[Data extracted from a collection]
# # # #

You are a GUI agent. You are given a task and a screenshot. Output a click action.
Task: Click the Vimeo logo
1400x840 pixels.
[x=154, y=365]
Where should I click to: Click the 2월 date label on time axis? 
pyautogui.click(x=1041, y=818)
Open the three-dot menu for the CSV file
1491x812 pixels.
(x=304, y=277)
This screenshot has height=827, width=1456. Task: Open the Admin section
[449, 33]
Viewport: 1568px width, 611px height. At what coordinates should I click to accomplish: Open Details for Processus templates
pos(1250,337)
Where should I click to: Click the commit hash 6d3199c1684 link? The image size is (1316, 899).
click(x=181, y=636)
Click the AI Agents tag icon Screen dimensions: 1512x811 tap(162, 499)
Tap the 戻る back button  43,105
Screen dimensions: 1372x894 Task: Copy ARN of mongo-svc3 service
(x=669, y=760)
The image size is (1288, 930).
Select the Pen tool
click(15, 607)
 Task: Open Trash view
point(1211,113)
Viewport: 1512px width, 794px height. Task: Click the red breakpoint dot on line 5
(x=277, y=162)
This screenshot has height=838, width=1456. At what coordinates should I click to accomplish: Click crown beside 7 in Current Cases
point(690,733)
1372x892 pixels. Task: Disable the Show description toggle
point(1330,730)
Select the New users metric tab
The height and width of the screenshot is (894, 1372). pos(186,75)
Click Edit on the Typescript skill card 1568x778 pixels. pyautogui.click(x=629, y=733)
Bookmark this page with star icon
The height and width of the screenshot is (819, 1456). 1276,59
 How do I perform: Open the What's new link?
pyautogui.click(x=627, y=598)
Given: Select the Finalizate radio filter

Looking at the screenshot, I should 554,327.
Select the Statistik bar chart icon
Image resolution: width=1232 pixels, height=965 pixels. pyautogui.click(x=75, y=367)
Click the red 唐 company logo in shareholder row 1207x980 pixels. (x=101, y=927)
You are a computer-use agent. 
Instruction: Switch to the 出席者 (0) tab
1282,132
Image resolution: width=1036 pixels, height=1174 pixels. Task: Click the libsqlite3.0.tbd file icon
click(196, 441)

# # # #

▸ WHAT TO WORK ON
Write out all the data again, exactly as it appears.

▸ ANSWER TO THIS TASK
You are a GUI agent. You are given a task and a screenshot. Output a click action.
Task: Click the Vimeo logo
1400x840 pixels.
[x=154, y=365]
Where should I click to: Click the 2월 date label on time axis? 
pyautogui.click(x=1041, y=818)
Open the three-dot menu for the CSV file
1491x812 pixels.
(x=304, y=277)
This screenshot has height=827, width=1456. Task: Open the Admin section
[449, 33]
Viewport: 1568px width, 611px height. At what coordinates should I click to accomplish: Open Details for Processus templates
pos(1250,337)
Where should I click to: Click the commit hash 6d3199c1684 link? The image size is (1316, 899).
click(x=181, y=636)
Click the AI Agents tag icon Screen dimensions: 1512x811 tap(162, 499)
Tap the 戻る back button  43,105
Screen dimensions: 1372x894 Task: Copy ARN of mongo-svc3 service
(x=669, y=760)
The image size is (1288, 930).
Select the Pen tool
click(15, 607)
 Task: Open Trash view
point(1211,113)
Viewport: 1512px width, 794px height. Task: Click the red breakpoint dot on line 5
(x=277, y=162)
This screenshot has height=838, width=1456. At what coordinates should I click to accomplish: Click crown beside 7 in Current Cases
point(690,733)
1372x892 pixels. Task: Disable the Show description toggle
point(1330,730)
Select the New users metric tab
The height and width of the screenshot is (894, 1372). pos(186,75)
Click Edit on the Typescript skill card 1568x778 pixels. pyautogui.click(x=629, y=733)
Bookmark this page with star icon
The height and width of the screenshot is (819, 1456). 1276,59
 How do I perform: Open the What's new link?
pyautogui.click(x=627, y=598)
Given: Select the Finalizate radio filter

Looking at the screenshot, I should 554,327.
Select the Statistik bar chart icon
Image resolution: width=1232 pixels, height=965 pixels. pyautogui.click(x=75, y=367)
Click the red 唐 company logo in shareholder row 1207x980 pixels. (x=101, y=927)
You are a computer-use agent. 
Instruction: Switch to the 出席者 (0) tab
1282,132
Image resolution: width=1036 pixels, height=1174 pixels. Task: Click the libsqlite3.0.tbd file icon
click(196, 441)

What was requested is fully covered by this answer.